### Do this
Update the records by replacing every instance of "GUI agent" with "interface agent", leaving all other text unchanged.
Begin Records shown
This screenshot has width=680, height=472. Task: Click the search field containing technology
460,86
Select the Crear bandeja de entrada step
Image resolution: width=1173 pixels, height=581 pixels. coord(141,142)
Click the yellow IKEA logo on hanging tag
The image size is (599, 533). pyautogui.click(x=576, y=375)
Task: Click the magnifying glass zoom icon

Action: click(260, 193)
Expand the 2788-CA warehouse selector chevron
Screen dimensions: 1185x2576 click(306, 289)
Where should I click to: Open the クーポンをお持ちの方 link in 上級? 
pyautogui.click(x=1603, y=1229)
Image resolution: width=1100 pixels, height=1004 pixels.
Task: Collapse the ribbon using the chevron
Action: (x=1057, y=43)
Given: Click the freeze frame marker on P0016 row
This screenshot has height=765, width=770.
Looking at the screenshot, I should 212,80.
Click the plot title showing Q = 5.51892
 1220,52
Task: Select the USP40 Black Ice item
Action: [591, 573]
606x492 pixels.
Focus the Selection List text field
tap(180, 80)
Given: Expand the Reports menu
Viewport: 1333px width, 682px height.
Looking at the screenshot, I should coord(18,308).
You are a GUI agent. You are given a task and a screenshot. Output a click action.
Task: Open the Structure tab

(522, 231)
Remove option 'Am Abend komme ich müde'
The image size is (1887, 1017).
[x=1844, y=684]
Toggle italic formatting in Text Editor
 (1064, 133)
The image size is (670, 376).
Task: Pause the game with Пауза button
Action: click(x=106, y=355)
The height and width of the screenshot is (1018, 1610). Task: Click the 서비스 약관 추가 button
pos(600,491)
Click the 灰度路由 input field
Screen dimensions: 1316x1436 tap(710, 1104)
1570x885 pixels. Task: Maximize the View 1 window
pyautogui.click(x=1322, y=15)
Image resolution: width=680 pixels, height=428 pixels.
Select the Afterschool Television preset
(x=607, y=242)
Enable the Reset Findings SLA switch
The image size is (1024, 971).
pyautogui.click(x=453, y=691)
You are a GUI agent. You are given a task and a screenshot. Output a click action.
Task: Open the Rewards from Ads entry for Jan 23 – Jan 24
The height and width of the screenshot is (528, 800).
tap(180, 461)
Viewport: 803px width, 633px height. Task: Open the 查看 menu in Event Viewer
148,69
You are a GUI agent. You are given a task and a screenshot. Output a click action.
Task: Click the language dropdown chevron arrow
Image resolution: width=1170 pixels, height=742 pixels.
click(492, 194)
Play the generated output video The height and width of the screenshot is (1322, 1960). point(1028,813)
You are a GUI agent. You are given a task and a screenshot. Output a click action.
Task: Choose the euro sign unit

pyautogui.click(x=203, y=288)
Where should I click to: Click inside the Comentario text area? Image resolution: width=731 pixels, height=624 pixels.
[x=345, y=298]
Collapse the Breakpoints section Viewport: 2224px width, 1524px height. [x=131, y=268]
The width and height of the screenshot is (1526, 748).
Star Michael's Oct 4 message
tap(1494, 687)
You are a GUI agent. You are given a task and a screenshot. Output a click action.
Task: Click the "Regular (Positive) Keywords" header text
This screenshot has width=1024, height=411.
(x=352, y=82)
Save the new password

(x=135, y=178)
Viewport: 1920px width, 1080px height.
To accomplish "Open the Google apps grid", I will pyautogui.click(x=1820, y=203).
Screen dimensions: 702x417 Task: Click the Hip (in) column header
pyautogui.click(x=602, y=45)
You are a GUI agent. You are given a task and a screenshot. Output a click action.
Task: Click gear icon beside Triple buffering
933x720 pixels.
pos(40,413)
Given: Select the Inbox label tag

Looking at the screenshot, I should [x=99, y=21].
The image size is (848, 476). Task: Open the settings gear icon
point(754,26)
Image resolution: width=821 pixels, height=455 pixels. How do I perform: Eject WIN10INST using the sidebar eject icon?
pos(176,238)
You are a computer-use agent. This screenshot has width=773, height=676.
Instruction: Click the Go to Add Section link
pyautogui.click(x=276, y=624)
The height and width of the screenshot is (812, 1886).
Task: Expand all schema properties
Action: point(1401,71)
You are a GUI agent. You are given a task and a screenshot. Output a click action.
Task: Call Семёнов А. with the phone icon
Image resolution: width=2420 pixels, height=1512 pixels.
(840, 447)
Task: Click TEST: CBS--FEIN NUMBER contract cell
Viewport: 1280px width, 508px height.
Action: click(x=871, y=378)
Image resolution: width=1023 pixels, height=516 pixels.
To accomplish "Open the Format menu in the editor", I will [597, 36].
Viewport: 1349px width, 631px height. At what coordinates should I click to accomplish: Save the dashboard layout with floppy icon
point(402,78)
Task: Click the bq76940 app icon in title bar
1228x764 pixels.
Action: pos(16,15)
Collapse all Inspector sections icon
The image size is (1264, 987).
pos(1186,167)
End Records shown
### Solution to this problem
This screenshot has width=680, height=472. Task: Click the search field containing technology
460,86
Select the Crear bandeja de entrada step
Image resolution: width=1173 pixels, height=581 pixels. coord(141,142)
Click the yellow IKEA logo on hanging tag
The image size is (599, 533). pyautogui.click(x=576, y=375)
Task: Click the magnifying glass zoom icon

Action: click(260, 193)
Expand the 2788-CA warehouse selector chevron
Screen dimensions: 1185x2576 click(306, 289)
Where should I click to: Open the クーポンをお持ちの方 link in 上級? 
pyautogui.click(x=1603, y=1229)
Image resolution: width=1100 pixels, height=1004 pixels.
Task: Collapse the ribbon using the chevron
Action: (x=1057, y=43)
Given: Click the freeze frame marker on P0016 row
This screenshot has height=765, width=770.
Looking at the screenshot, I should 212,80.
Click the plot title showing Q = 5.51892
 1220,52
Task: Select the USP40 Black Ice item
Action: [591, 573]
606x492 pixels.
Focus the Selection List text field
tap(180, 80)
Given: Expand the Reports menu
Viewport: 1333px width, 682px height.
Looking at the screenshot, I should coord(18,308).
You are a interface agent. You are given a task and a screenshot. Output a click action.
Task: Open the Structure tab

(522, 231)
Remove option 'Am Abend komme ich müde'
The image size is (1887, 1017).
[x=1844, y=684]
Toggle italic formatting in Text Editor
 (1064, 133)
The image size is (670, 376).
Task: Pause the game with Пауза button
Action: click(x=106, y=355)
The height and width of the screenshot is (1018, 1610). Task: Click the 서비스 약관 추가 button
pos(600,491)
Click the 灰度路由 input field
Screen dimensions: 1316x1436 tap(710, 1104)
1570x885 pixels. Task: Maximize the View 1 window
pyautogui.click(x=1322, y=15)
Image resolution: width=680 pixels, height=428 pixels.
Select the Afterschool Television preset
(x=607, y=242)
Enable the Reset Findings SLA switch
The image size is (1024, 971).
pyautogui.click(x=453, y=691)
You are a interface agent. You are given a task and a screenshot. Output a click action.
Task: Open the Rewards from Ads entry for Jan 23 – Jan 24
The height and width of the screenshot is (528, 800).
tap(180, 461)
Viewport: 803px width, 633px height. Task: Open the 查看 menu in Event Viewer
148,69
You are a interface agent. You are given a task and a screenshot. Output a click action.
Task: Click the language dropdown chevron arrow
Image resolution: width=1170 pixels, height=742 pixels.
click(492, 194)
Play the generated output video The height and width of the screenshot is (1322, 1960). point(1028,813)
You are a interface agent. You are given a task and a screenshot. Output a click action.
Task: Choose the euro sign unit

pyautogui.click(x=203, y=288)
Where should I click to: Click inside the Comentario text area? Image resolution: width=731 pixels, height=624 pixels.
[x=345, y=298]
Collapse the Breakpoints section Viewport: 2224px width, 1524px height. [x=131, y=268]
The width and height of the screenshot is (1526, 748).
Star Michael's Oct 4 message
tap(1494, 687)
You are a interface agent. You are given a task and a screenshot. Output a click action.
Task: Click the "Regular (Positive) Keywords" header text
This screenshot has width=1024, height=411.
(x=352, y=82)
Save the new password

(x=135, y=178)
Viewport: 1920px width, 1080px height.
To accomplish "Open the Google apps grid", I will pyautogui.click(x=1820, y=203).
Screen dimensions: 702x417 Task: Click the Hip (in) column header
pyautogui.click(x=602, y=45)
You are a interface agent. You are given a task and a screenshot. Output a click action.
Task: Click gear icon beside Triple buffering
933x720 pixels.
pos(40,413)
Given: Select the Inbox label tag

Looking at the screenshot, I should [x=99, y=21].
The image size is (848, 476). Task: Open the settings gear icon
point(754,26)
Image resolution: width=821 pixels, height=455 pixels. How do I perform: Eject WIN10INST using the sidebar eject icon?
pos(176,238)
You are a computer-use agent. This screenshot has width=773, height=676.
Instruction: Click the Go to Add Section link
pyautogui.click(x=276, y=624)
The height and width of the screenshot is (812, 1886).
Task: Expand all schema properties
Action: point(1401,71)
You are a interface agent. You are given a task and a screenshot. Output a click action.
Task: Call Семёнов А. with the phone icon
Image resolution: width=2420 pixels, height=1512 pixels.
(840, 447)
Task: Click TEST: CBS--FEIN NUMBER contract cell
Viewport: 1280px width, 508px height.
Action: click(x=871, y=378)
Image resolution: width=1023 pixels, height=516 pixels.
To accomplish "Open the Format menu in the editor", I will [597, 36].
Viewport: 1349px width, 631px height. At what coordinates should I click to accomplish: Save the dashboard layout with floppy icon
point(402,78)
Task: Click the bq76940 app icon in title bar
1228x764 pixels.
Action: pos(16,15)
Collapse all Inspector sections icon
The image size is (1264, 987).
pos(1186,167)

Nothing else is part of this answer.